Ежи был рад вновь оказаться в своей клетушке, спрятаться от холода и ветра, укутаться в шерстяное одеяло и даже получить миску горячей похлёбки. Гжегож велел кормить его три раза в день, и Ежи не знал, чем заслужил такую благосклонность.
К ночи кашель затих. Ежи знал, что это ненадолго, что после станет только хуже, но от усталости не чувствовал страха, только смертельное безразличие, и погрузился в глубокий сон без сновидений. Было ещё темно, когда его разбудил Толстяк.
– Вставай, к тебе целитель пришёл.
Ежи захлопал ресницами, щурясь от яркого света пламенника в руках Толстяка.
– Целитель?
– Ага, которого Гжегож велел найти.
– Кем работает Гжегож? – спросил вдруг Ежи. Всё время он молчал, не задавал вопросов, говорил лишь, если его спрашивали, но миска супа, одеяло и обещание найти целителя заставили страхи притихнуть. – И ты тоже? Вы меня допрашиваете, но даже не говорите, кто вы такие.
Толстяк плотно поджал мясистые губы и нахмурился. Ежи пожалел, что спросил его, и больше не стал задавать вопросов, поднялся с тюфяка, неохотно сбросил с плеч одеяло, ёжась от холода. В подземельях не было печей, только в комнате, где встречал его Гжегож, горел огонь в маленькой кособокой печурке, топившейся по-чёрному, и дым выходил через маленькое оконце у самого потолка. Ежи отныне всегда чувствовал холод, пусть ему и милостиво отдали дырявый тулуп.

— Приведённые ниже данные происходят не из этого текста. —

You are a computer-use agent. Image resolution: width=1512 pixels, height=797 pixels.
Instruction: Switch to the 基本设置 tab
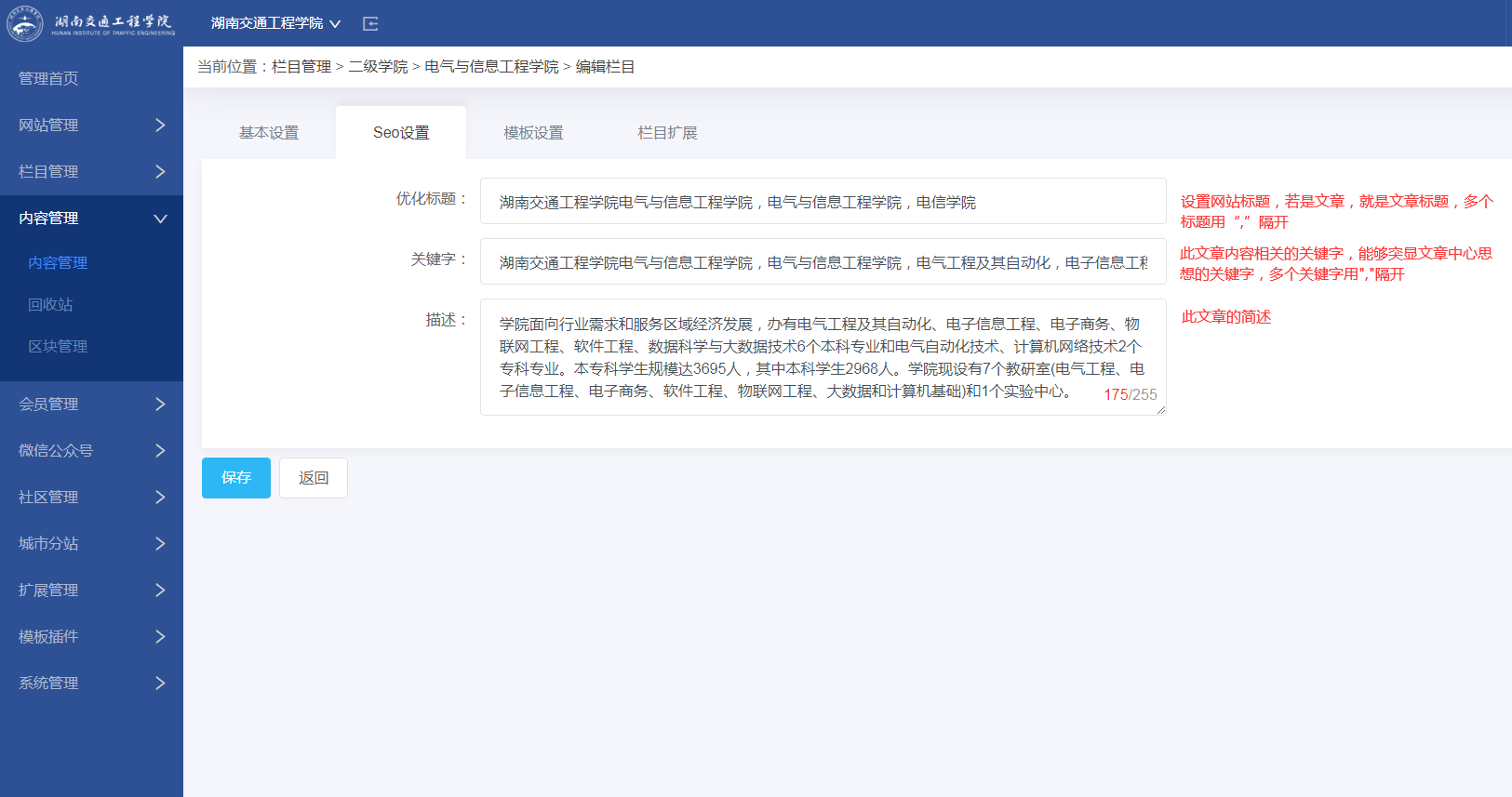[x=269, y=133]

Из соседних камер редко доносились звуки, лишь порой, будто далёкое сновидение, прорезал тишину чей-то глухой кашель или тихий вздох. Ни шорох, ни стук ложки о дно деревянной миски не нарушали мёртвую тишину, и казалось порой, что пленники вросли в камень, соединились кровью и плотью со стенами темницы, в которой они все гнили.
Но у Ежи появился шанс выбраться. Ведь так? Ведь не без причины звал его к себе Гжегож, не без причины искал для него целителя? Ежи нужен был ему живым и здоровым, и осознание собственной ценности, пусть и сомнительной, дарило надежду. Ежи выберется, обязательно выберется и больше никогда не вернётся в подземелья замка.
На этот раз Толстяк привёл Ежи не к Гжегожу, да и комната оказалась другой. Ещё меньше и грязнее, она была скудно освещена парой лучин, а из мебели там стояла одна-единственная лавка. Видно, прежде это была простая темница, но теперь на лавке, разложив свои инструменты, сидел целитель.
Он назвался Яцеком, был немолод и толст, щурился в полутьме, словно крот, и носил пышные усы, что так любила старая рдзенская знать малая и великая.